Records from a collection
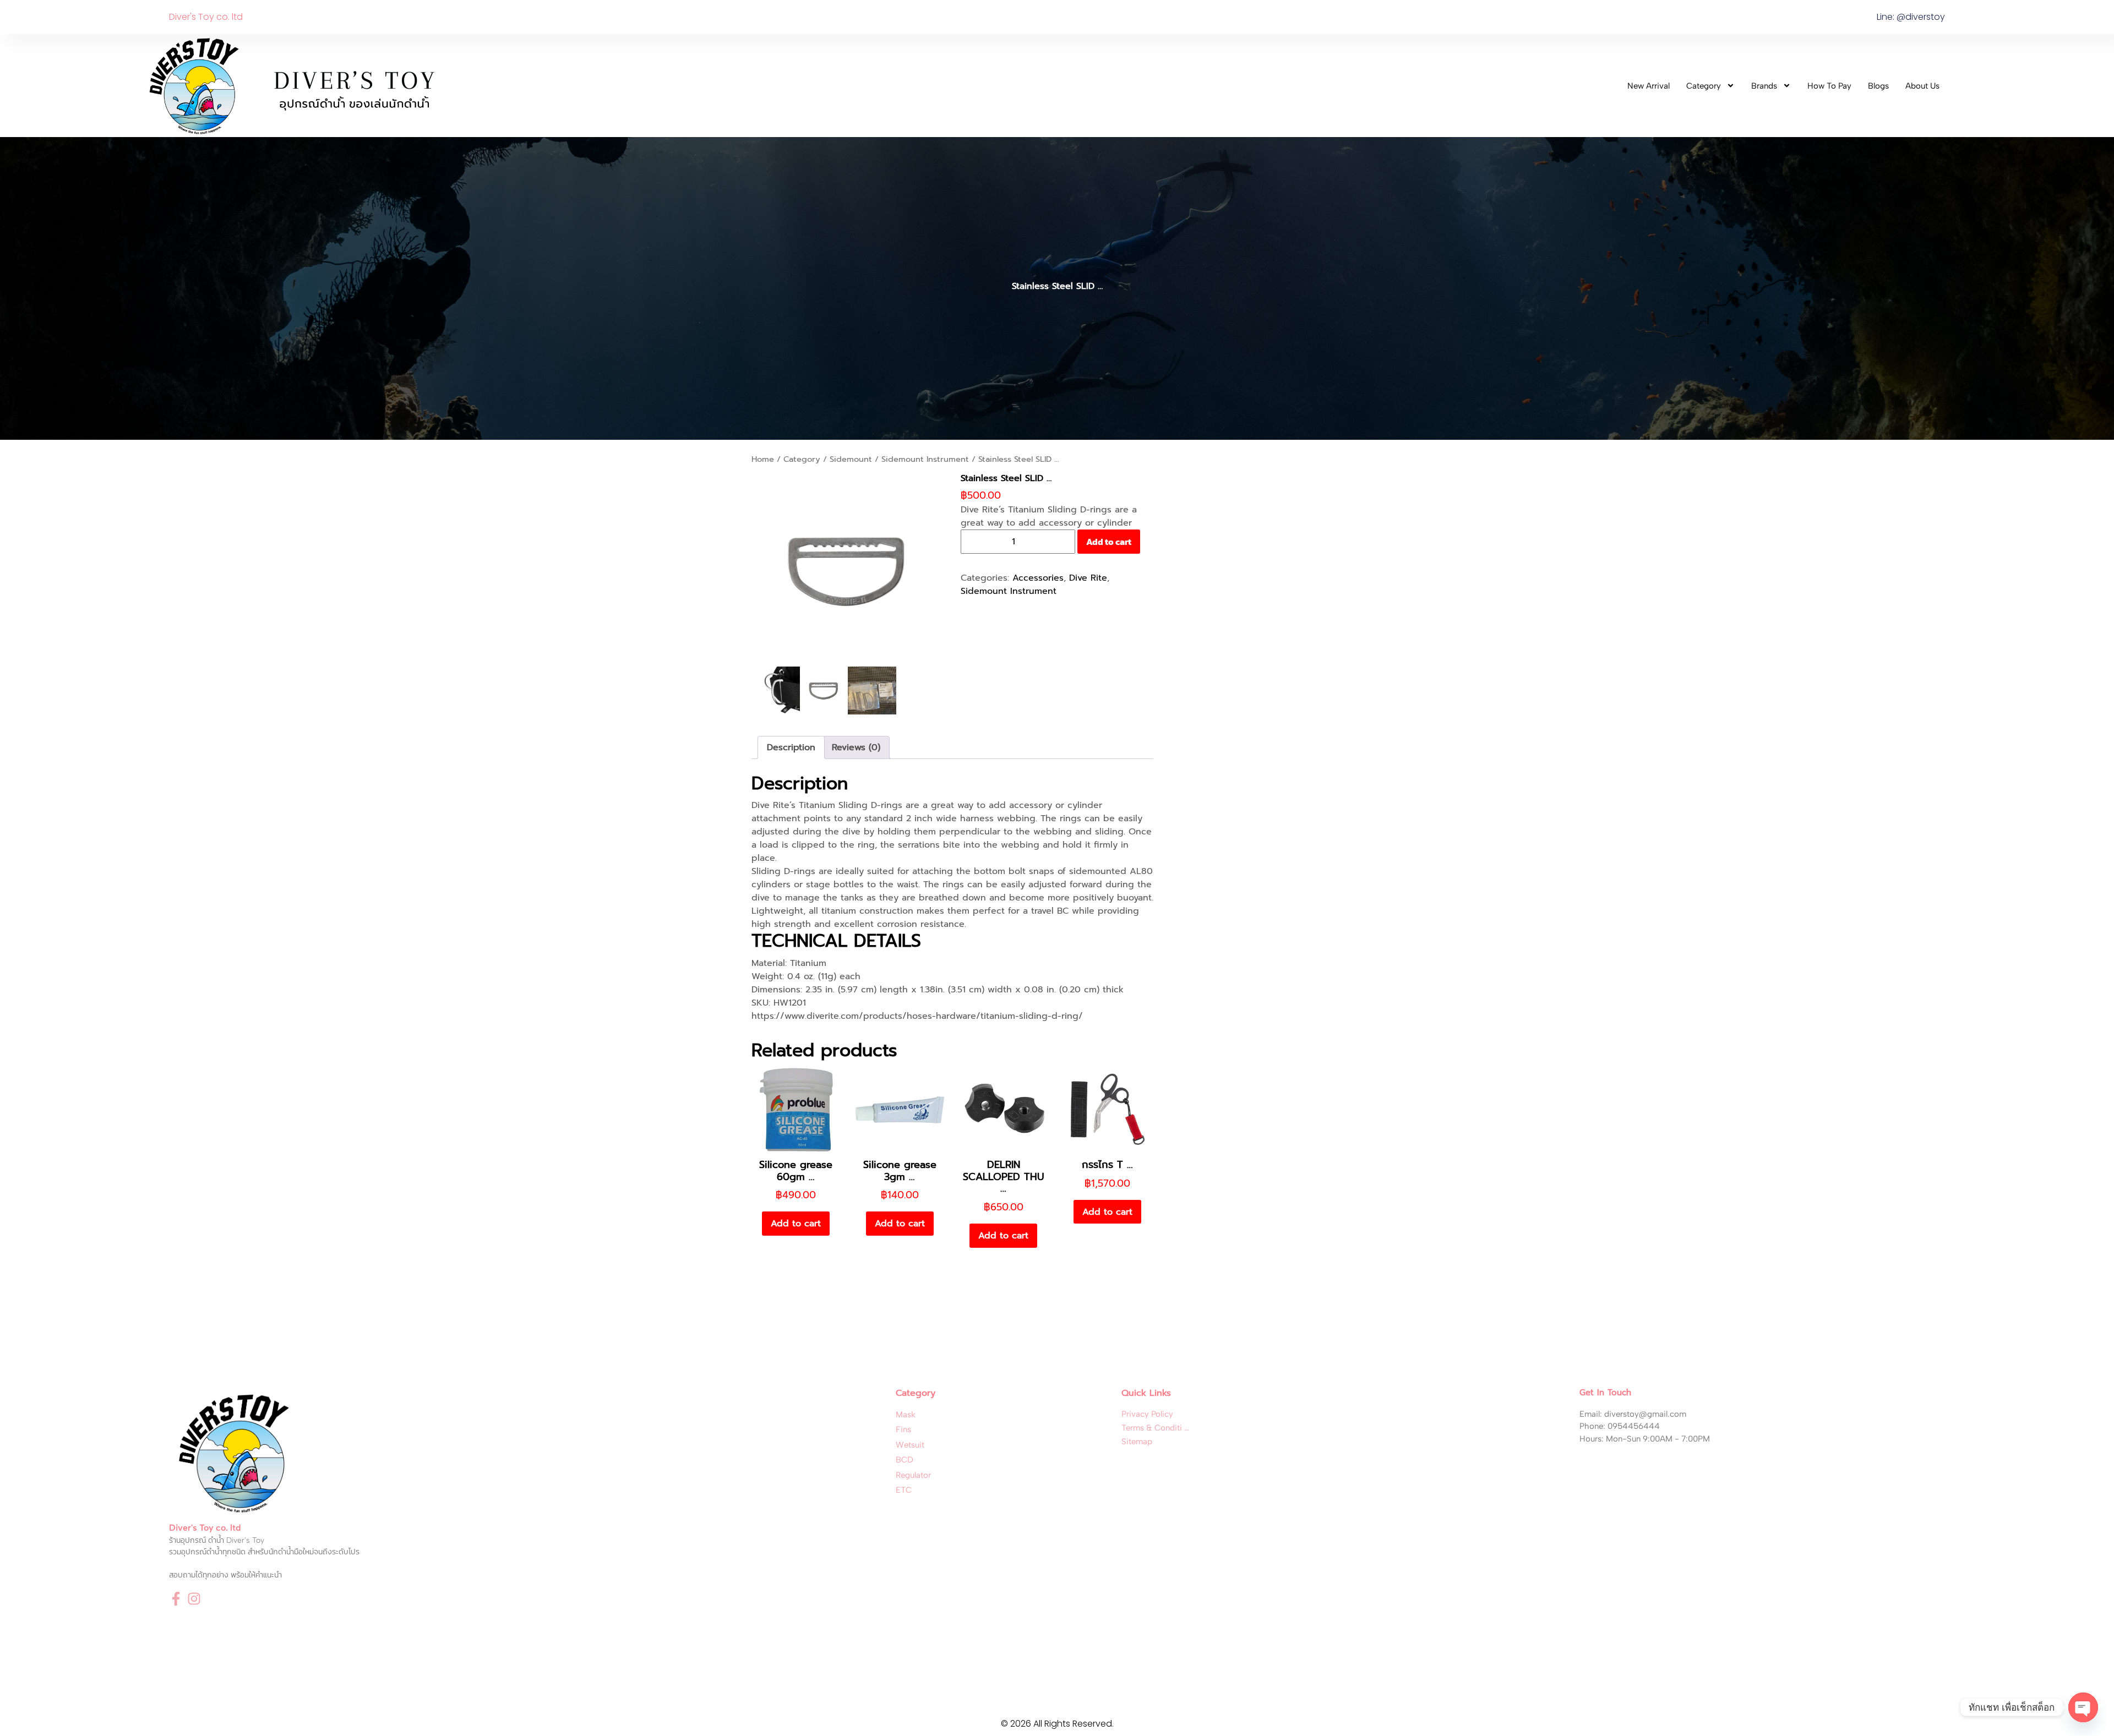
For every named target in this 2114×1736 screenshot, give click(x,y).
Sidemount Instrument (925, 459)
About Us (1922, 86)
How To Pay (1829, 86)
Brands (1764, 86)
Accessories (1038, 578)
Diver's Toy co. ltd (206, 16)
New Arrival (1648, 86)
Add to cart (1108, 541)
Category (1703, 86)
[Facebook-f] (176, 1599)
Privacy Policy (1147, 1414)
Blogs (1878, 86)
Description (791, 747)
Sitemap (1136, 1441)
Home (762, 459)
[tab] (791, 747)
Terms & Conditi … (1155, 1428)
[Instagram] (194, 1599)
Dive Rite (1088, 578)
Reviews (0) (856, 747)
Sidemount (851, 459)
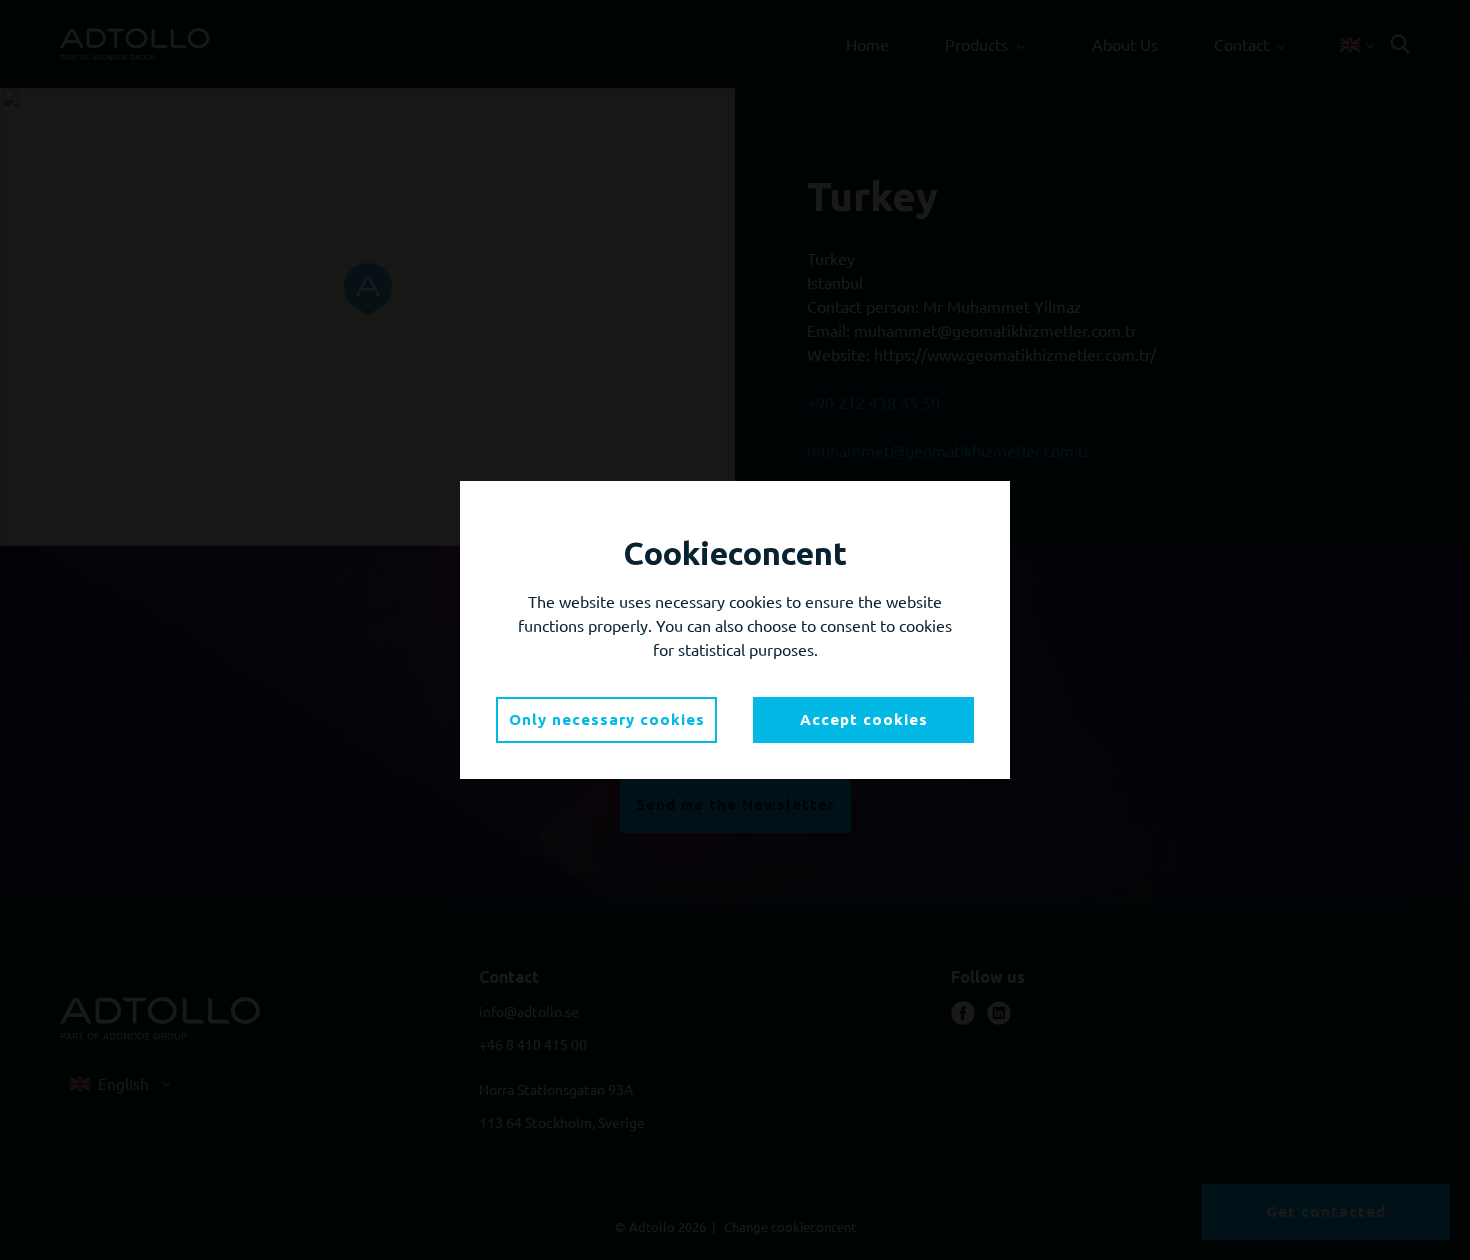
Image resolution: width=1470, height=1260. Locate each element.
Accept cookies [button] (864, 719)
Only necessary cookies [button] (607, 719)
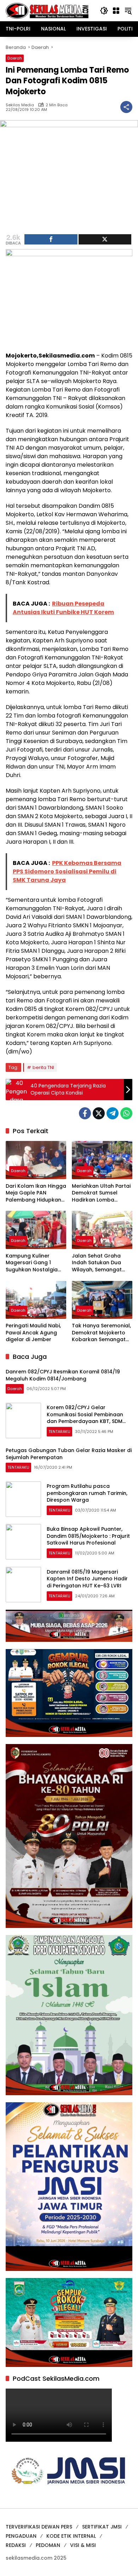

▶ What the task requires
All of the entries above should be duplicated exactly, except for the pictures.

▶ The answer
For every named target in this 2114×1736 screenshot, give click(x,y).
Sidemount Instrument (925, 459)
About Us (1922, 86)
How To Pay (1829, 86)
Brands (1764, 86)
Accessories (1038, 578)
Diver's Toy co. ltd (206, 16)
New Arrival (1648, 86)
Add to cart (1108, 541)
Category (1703, 86)
[Facebook-f] (176, 1599)
Privacy Policy (1147, 1414)
Blogs (1878, 86)
Description (791, 747)
Sitemap (1136, 1441)
Home (762, 459)
[tab] (791, 747)
Terms & Conditi … (1155, 1428)
[Instagram] (194, 1599)
Dive Rite (1088, 578)
Reviews (0) (856, 747)
Sidemount (851, 459)
Image resolution: width=1470, height=1260. Locate each element.
Accept cookies [button] (864, 719)
Only necessary cookies [button] (607, 719)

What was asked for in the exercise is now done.